Filho de Maria de Jesus e de Joaquim Martins Gomes, Joaquim Lopes Martins nasceu em Arganil, em 1911.

Padeiro, a viver na Praça Luís de Camões nº 46, 5.º Esquerdo (Lisboa), foi preso em 27 de Junho de 1932, acusado de ser "simpatizante da Célula Nº 18 do Comité de Zona Nº 1 do Partido Comunista Português" e ser "detentor de uma mala com material destinado ao fabrico de bombas", dada a guardar por João Marques Lustosa.

[ANTT || Fotografia 1924, 04/08/1932 || -ca-PT-TT-PVDE-Polícias-Anteriores-3-NT-8903 || "Imagem cedida pelo ANTT"]

Joaquim Lopes Martins foi acusado de integrar o Grupo Defesa Sindical da Associação de Classe dos Manipuladores de Pão, que negou e, "nos interrogatórios, tentou o mais possível encobrir a sua qualidade de membro de uma Célula Comunista, acabando, por fim, por confessar" [ANTT, Cadastro 4119; Processo 460].

Em 11 de Agosto de 1932, por parecer do Director Geral da Segurança Pública e anuência do Ministro do Interior, foi-lhe "fixada residência obrigatória em Timor ou Cabo Verde".

[ANTT || Fotografia 1924, 04/08/1932 || -ca-PT-TT-PVDE-Polícias-Anteriores-3-NT-8903 || "Imagem cedida pelo ANTT"]

Em consequência dos maus-tratos policiais e prisionais, entrou no Hospital Curry Cabral em 28 de Novembro de 1932, onde faleceu em 2 de Julho de 1933, "pelas 5 e 30 horas, no Serviço 1, Sala 1" [informação da Direcção dos Hospitais Civis].

Como o seu processo já se encontrava no Tribunal militar Especial de Lisboa desde 24 de Fevereiro, a Polícia de Defesa Política e Social informou-o do "falecimento do epigrafado" [Ofício 783, de 05707/933].  

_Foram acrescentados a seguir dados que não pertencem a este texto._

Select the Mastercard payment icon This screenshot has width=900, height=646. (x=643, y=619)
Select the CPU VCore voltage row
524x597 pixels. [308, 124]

[ANTT || Fotografia 1924, 04/08/1932 || -ca-PT-TT-PVDE-Polícias-Anteriores-3-NT-8903 || "Imagem cedida pelo ANT

NOTA: Atenção ao uso indevido destas imagens sem a devida autorização do Arquivo Nacional da Torre do Tombo.

Fontes:
ANTT, Cadastro Político 4119 [Joaquim Lopes Martins / PT-TT-PIDE-E-001-CX11_m0264, m0264a].
ANTT, Fotografia 1924 [Joaquim Lopes Martins / C-4119 / ca-PT-TT-PVDE-Policias-Anteriores-3-NT-8903_m0025].
"Reorganização da FJCP – 1934-1935", Avante!, 08/05/2003.